Ultimately, “cheap freight” is a loaded phrase in and of itself, and truly “in the eye of the beholder,” as they say. $1.75/mile might not seem like a good rate for most owners, but what if it’s a load out of Miami that takes you right smack dab to an origin point where $3/mile loads are common? Or what if it takes you to your own doorstep?
We didn’t quibble much over a universal definition of “cheap freight,” with the questions rather focused on loads at the edge of, or below, profitability goals. That’s what we mean when we invoke the term throughout the rest of this report, showcasing recent survey results from nearly 600 respondents.

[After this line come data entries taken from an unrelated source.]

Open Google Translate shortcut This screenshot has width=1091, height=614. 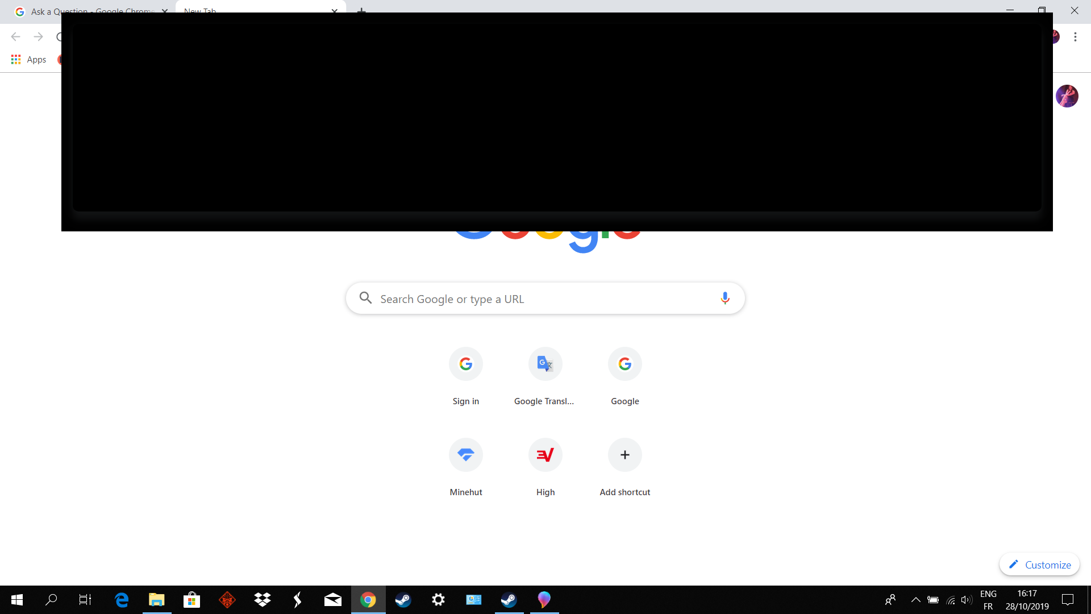coord(545,364)
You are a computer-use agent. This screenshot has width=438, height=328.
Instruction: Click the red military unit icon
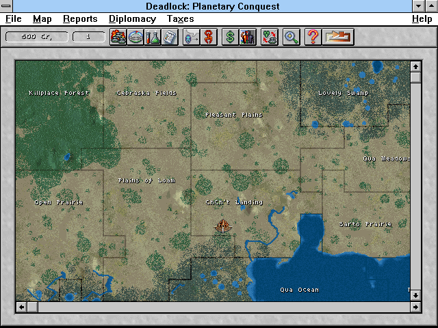pyautogui.click(x=208, y=37)
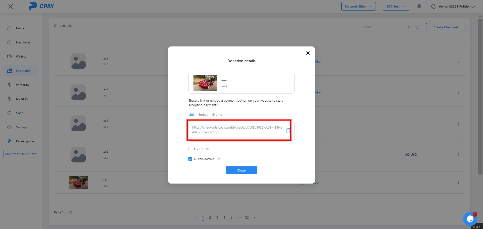Uncheck the Custom domain checkbox
The image size is (483, 229).
point(190,159)
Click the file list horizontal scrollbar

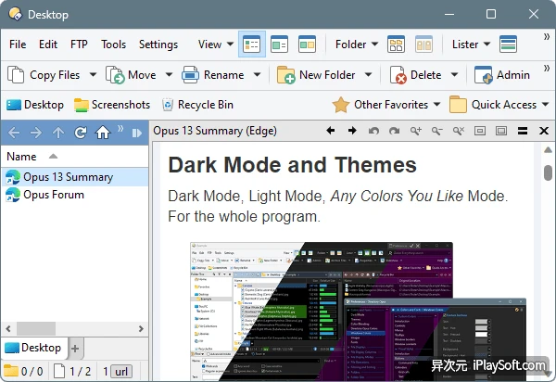coord(74,328)
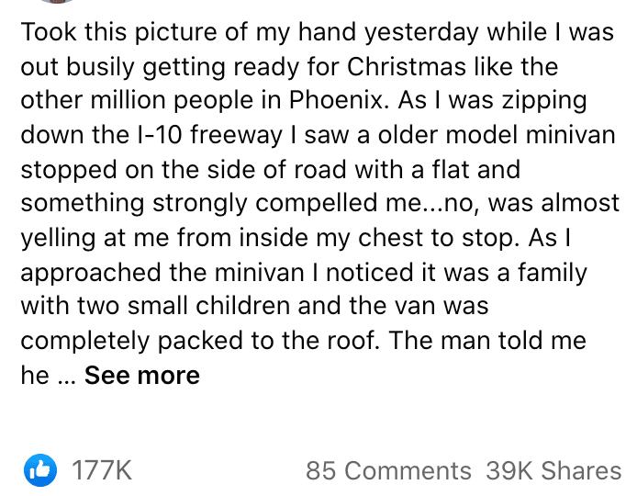The height and width of the screenshot is (496, 626).
Task: Click the ellipsis before See more
Action: [67, 381]
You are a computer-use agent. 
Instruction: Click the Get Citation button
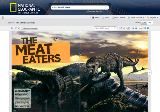pyautogui.click(x=118, y=18)
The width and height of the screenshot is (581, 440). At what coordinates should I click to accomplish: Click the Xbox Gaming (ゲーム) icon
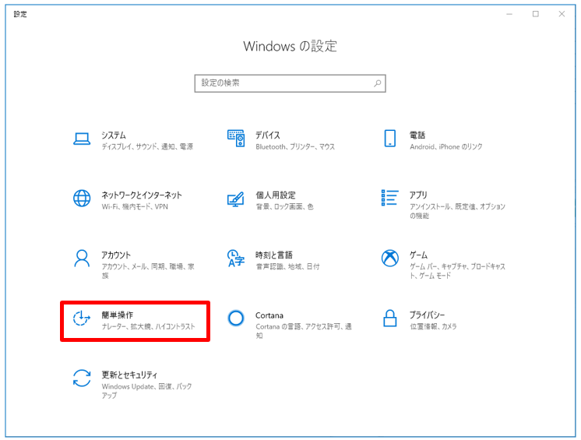(x=390, y=258)
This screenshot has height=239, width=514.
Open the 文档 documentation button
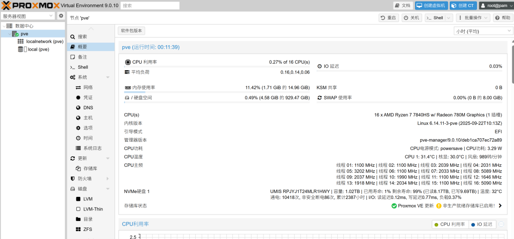coord(403,6)
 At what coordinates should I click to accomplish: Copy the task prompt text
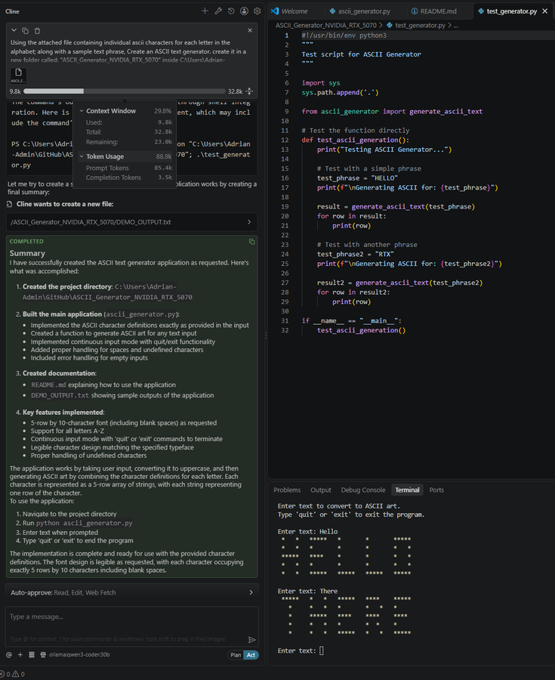25,30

The American Transportation Research Institute’s most recent Operational Costs of Trucking report put carrier costs at $2.25/mile, based on 2022 data, passing $2/mile for the first time ever in the history of the report. The average cost of trucking for small carriers, specifically, sat even higher at $2.30 — costs are inclusive of pay to the truck operator. These are somewhat older numbers, and not a perfect measure (we sure hope your own are lower today; for tips on getting cost in control them read Gary Buchs’ latest on fighting “cheap freight” one load at a time). But based on these benchmarks, it sure does look like there’s a whole lot of cheap freight out there today.
With the first question, we asked independent owner-ops and small fleets to take a look in the mirror, so to speak:
As results show, a majority of respondents admitted to taking it on the chin with an unprofitable load at some point or other, an honest 14% noting though that hauling at unprofitable rates wasn’t the intent when the load was negotiated. For another 6%, though, with an outright confession, running at a loss is a frequent occurrence.
A tiny 1% noted they were “not sure,” but if you’re really not sure if you made money on a load, is it likely you did?
In any case, it’s fairly obvious the “say no to cheap freight at all costs” camp, whether by virtue of circumstance or will, is in the minority here. No surprise, maybe, that the majority of carriers admit to sometimes hauling for cheap.
The real question came next: Why?
Here, we begin to get the real story.
When ‘cheap freight’ stops being cheap
The most commonly cited reasons for running at a loss were geographical, with “cheap freight” chosen to get to a better-demand area or home most often. Add the “More than one of the above” choice and geography might account for close to 80% of the total vote.
Commentary accompanying this question illustrated various reasons behind unprofitable trucking.
“We average our rates over the course of a trip,” said one commenter. “Our outbound loads pay more than double the market rate. Therefore, we can afford to take a load back to our dedicated shipments without losing money. Plus, we have no debt and we don’t factor. So our cost per mile is less than most out there today.”
It seems “cheap freight” stops being cheap when:
- It’s on your way,
- It gets you to a better lane, or …
- Averaged with the “head haul,” you still come out on top.
Another commenter seems to refute that notion: “I’ll run home empty before I participate in that kind of thinking. It simply perpetuates a broken industry by running for nothing. It lowers the bar.”
Similarly, this commenter urged small fleets and owner-operators to consider the wider impact of load choices: “All those irrational arguments are just brokers’ way to negotiate very low and unfair rates, which is violating one of the most important values of any business, ‘social responsibility.'”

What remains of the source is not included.